Records to use START

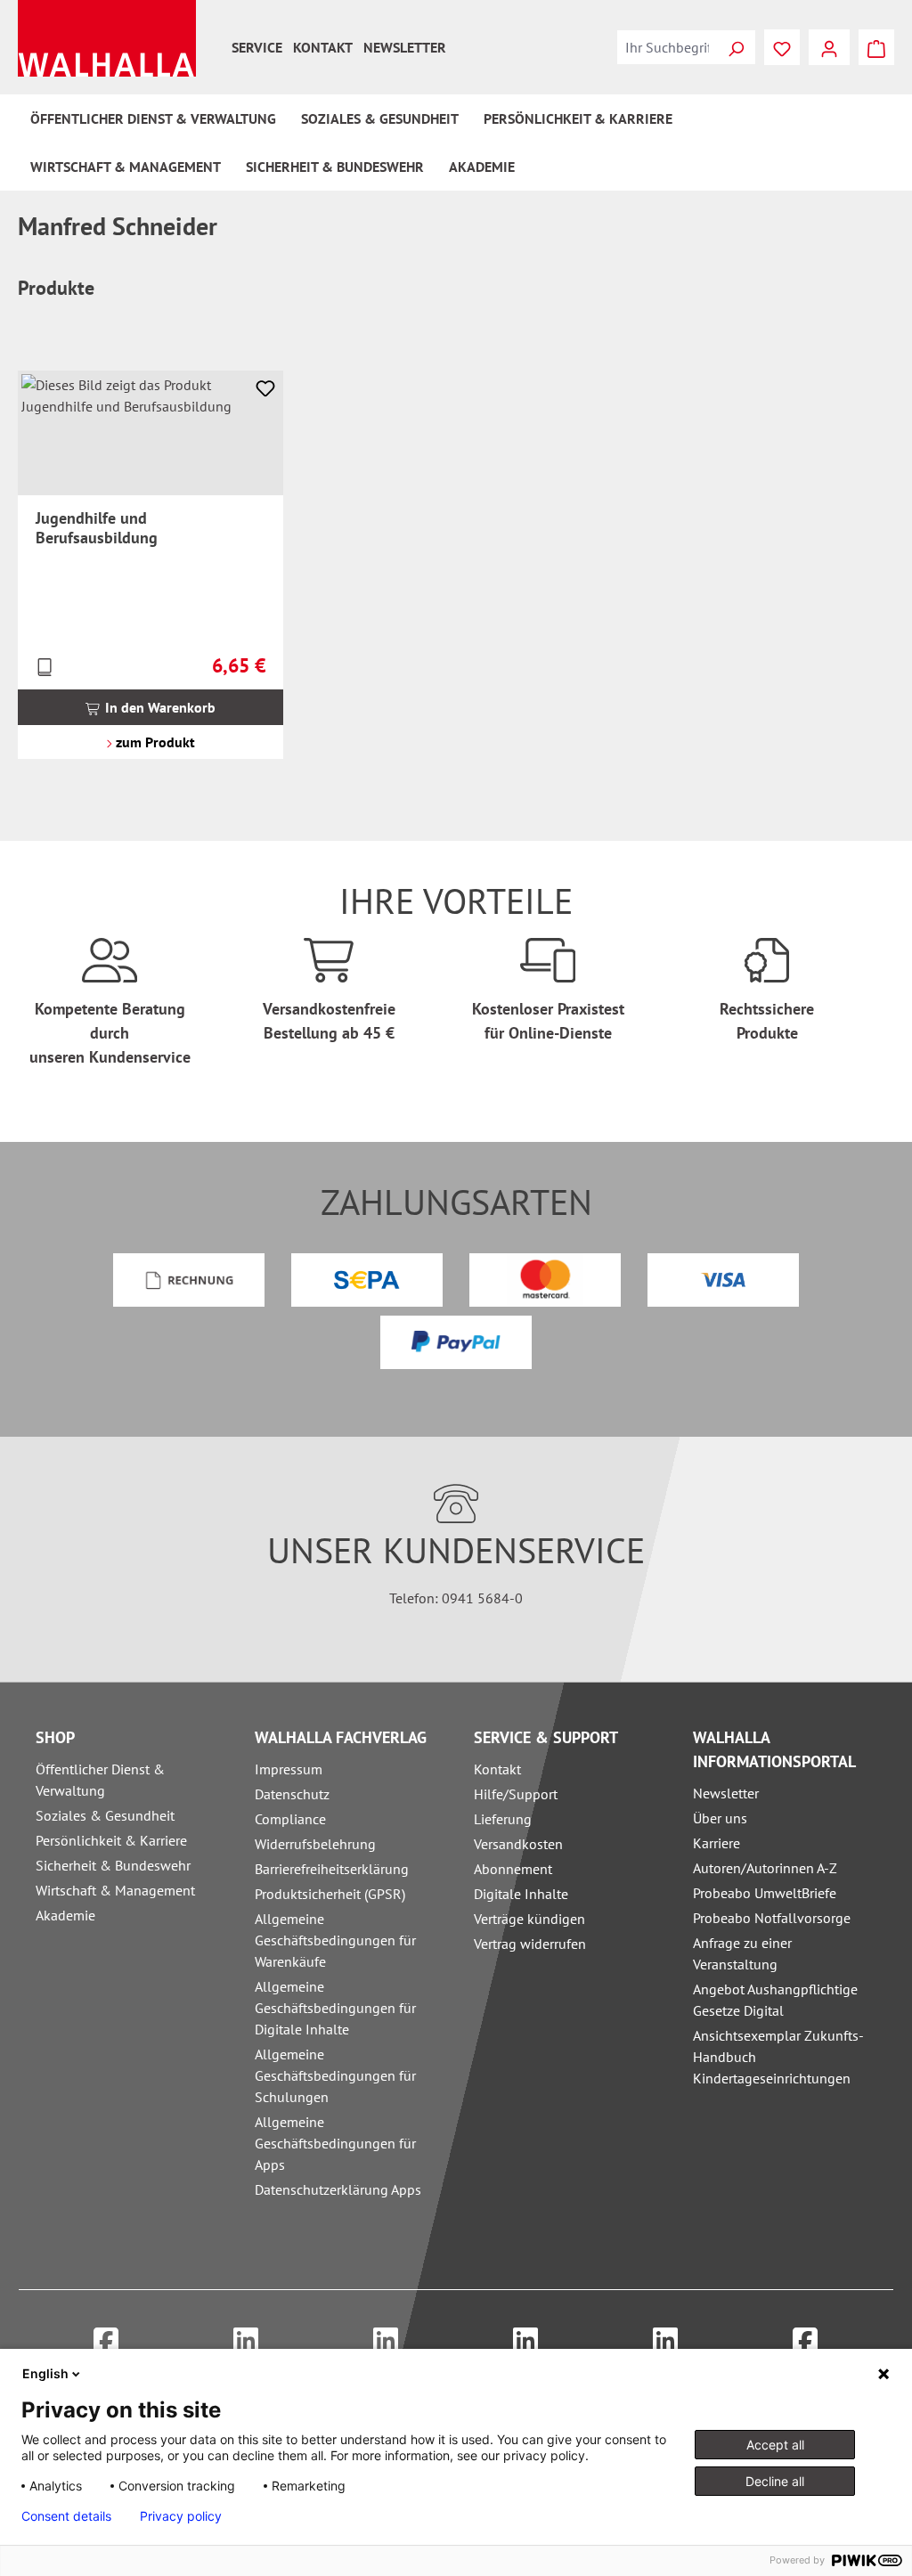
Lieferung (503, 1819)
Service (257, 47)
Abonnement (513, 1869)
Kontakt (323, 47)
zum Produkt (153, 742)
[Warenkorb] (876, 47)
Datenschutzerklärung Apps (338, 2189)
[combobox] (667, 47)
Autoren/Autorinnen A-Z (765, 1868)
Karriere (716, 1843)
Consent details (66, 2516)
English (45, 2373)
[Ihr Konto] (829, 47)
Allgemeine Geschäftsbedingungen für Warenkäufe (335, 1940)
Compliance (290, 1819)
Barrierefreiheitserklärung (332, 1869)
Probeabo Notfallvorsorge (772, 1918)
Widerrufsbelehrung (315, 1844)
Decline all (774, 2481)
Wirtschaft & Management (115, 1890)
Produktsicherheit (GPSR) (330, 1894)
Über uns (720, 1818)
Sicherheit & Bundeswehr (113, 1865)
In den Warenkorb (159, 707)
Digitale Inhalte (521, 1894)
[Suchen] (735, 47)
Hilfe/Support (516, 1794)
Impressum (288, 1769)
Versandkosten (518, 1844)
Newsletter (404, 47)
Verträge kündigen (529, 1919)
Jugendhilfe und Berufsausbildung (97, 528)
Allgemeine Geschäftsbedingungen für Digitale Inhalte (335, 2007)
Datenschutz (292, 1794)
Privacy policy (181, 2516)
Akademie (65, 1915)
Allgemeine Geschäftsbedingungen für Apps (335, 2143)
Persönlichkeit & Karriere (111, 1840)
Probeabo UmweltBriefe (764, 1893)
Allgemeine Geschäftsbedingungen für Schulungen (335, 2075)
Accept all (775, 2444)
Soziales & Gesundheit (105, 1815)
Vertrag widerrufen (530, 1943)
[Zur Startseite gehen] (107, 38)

Records to use END
Records to use START

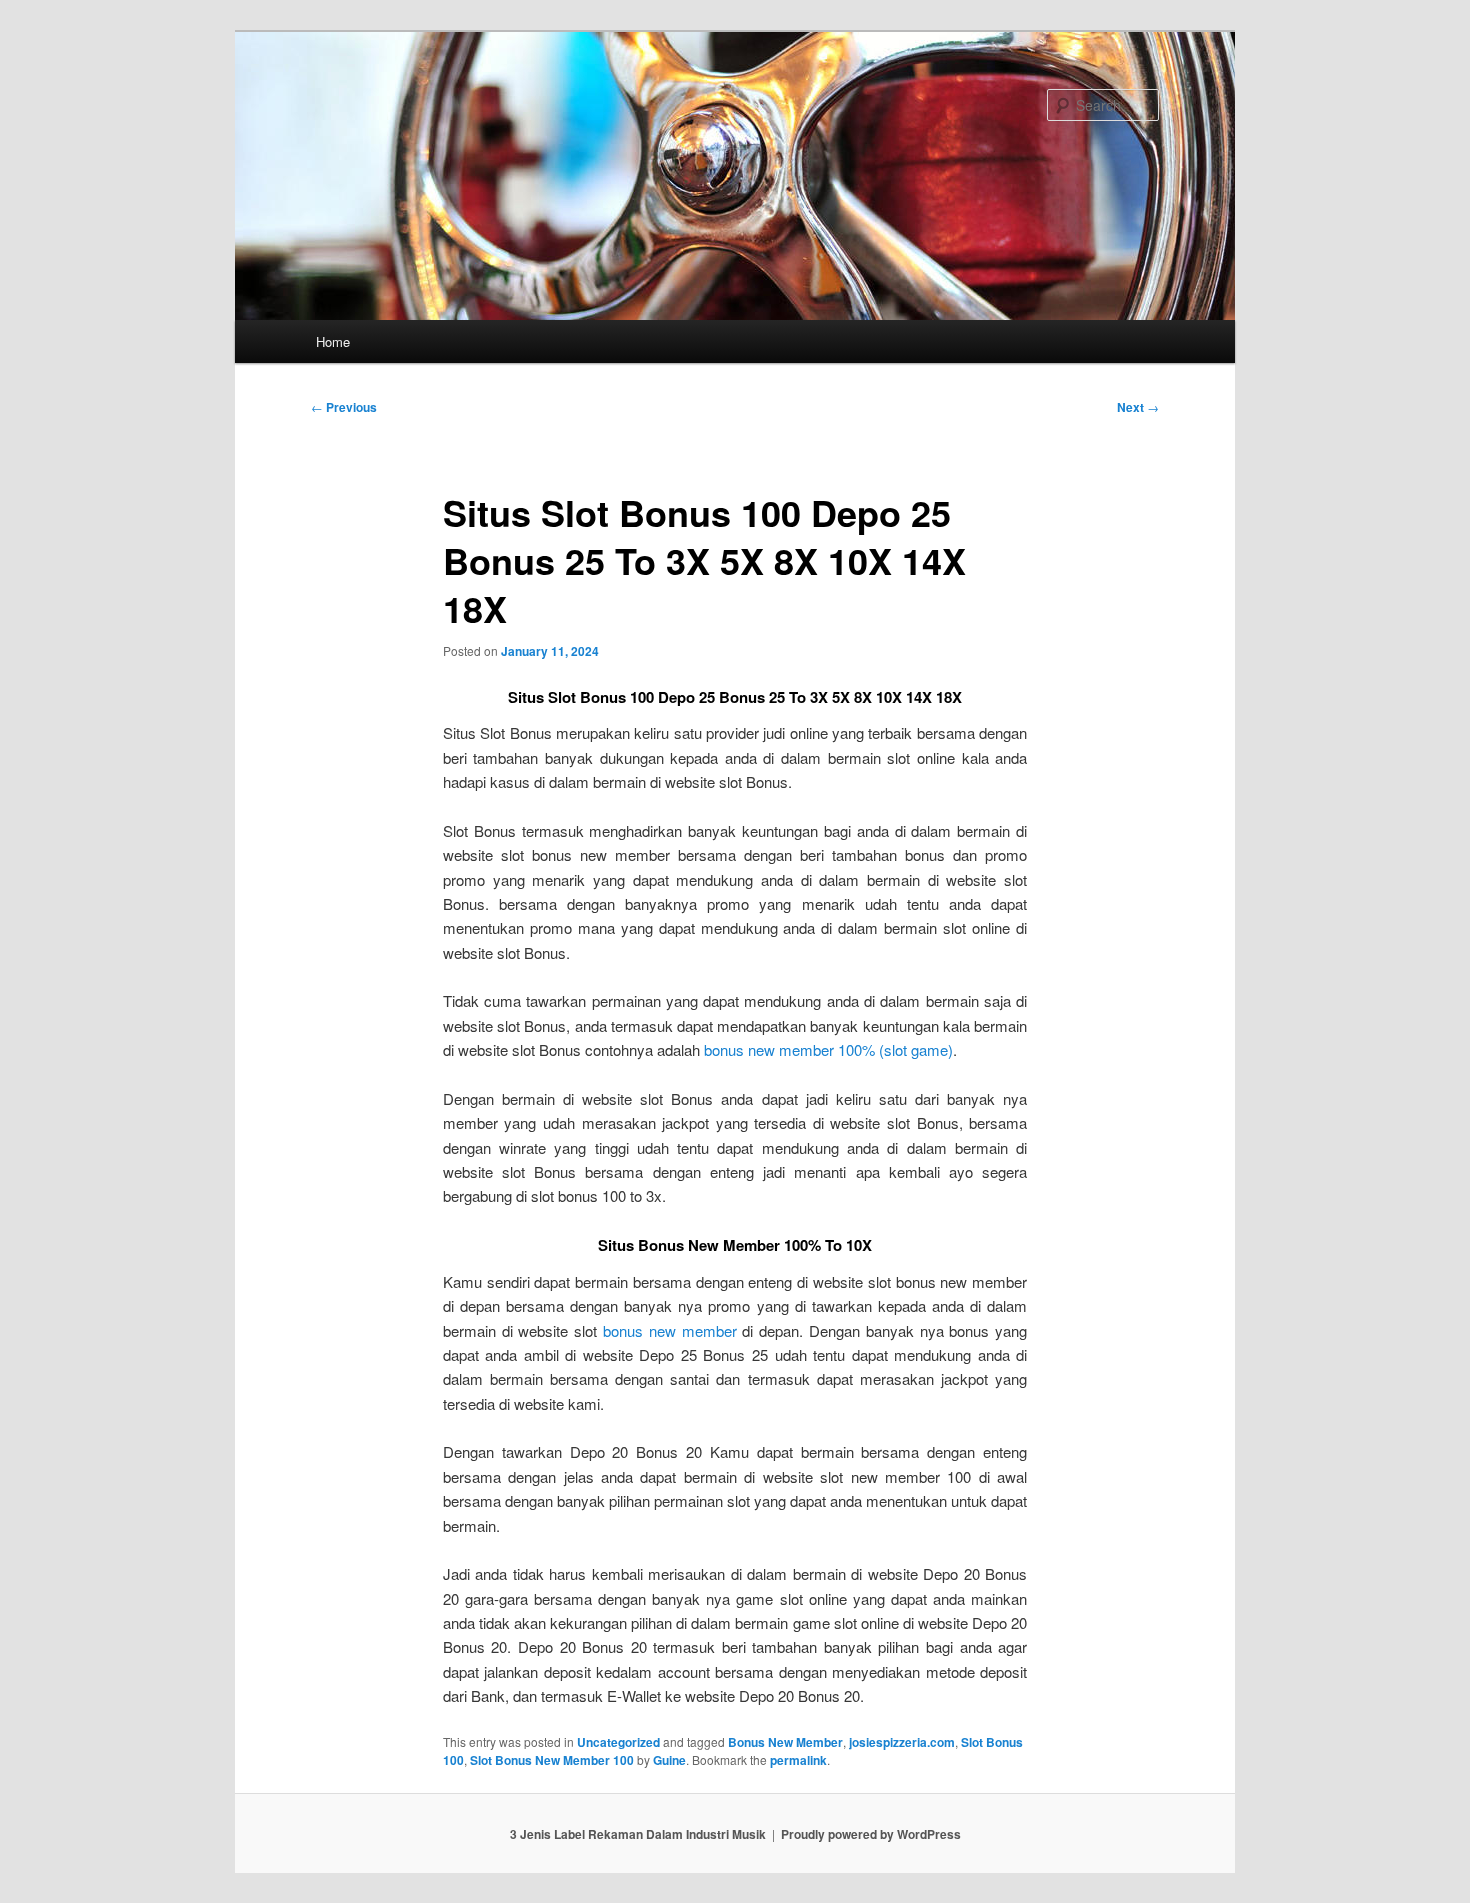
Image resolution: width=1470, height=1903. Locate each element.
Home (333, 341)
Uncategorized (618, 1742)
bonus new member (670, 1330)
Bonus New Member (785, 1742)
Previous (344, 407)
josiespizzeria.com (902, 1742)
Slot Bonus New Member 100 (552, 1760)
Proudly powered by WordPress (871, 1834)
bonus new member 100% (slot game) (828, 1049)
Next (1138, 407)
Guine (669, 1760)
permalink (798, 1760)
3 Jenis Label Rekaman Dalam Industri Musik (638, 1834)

Records to use END

Exercise requirements
Among the entries above, the lines between the ones containing "Allgemeine Geschäftsbedingungen für Digitale" and "[Zur Startseite gehen] (107, 38)", inclusive, are to be transcribed exactly. No other line is to be given.

Response area
Allgemeine Geschäftsbedingungen für Digitale Inhalte (335, 2007)
Datenschutz (292, 1794)
Privacy policy (181, 2516)
Akademie (65, 1915)
Allgemeine Geschäftsbedingungen für Apps (335, 2143)
Persönlichkeit & Karriere (111, 1840)
Probeabo UmweltBriefe (764, 1893)
Allgemeine Geschäftsbedingungen für Schulungen (335, 2075)
Accept all (775, 2444)
Soziales & Gesundheit (105, 1815)
Vertrag widerrufen (530, 1943)
[Zur Startseite gehen] (107, 38)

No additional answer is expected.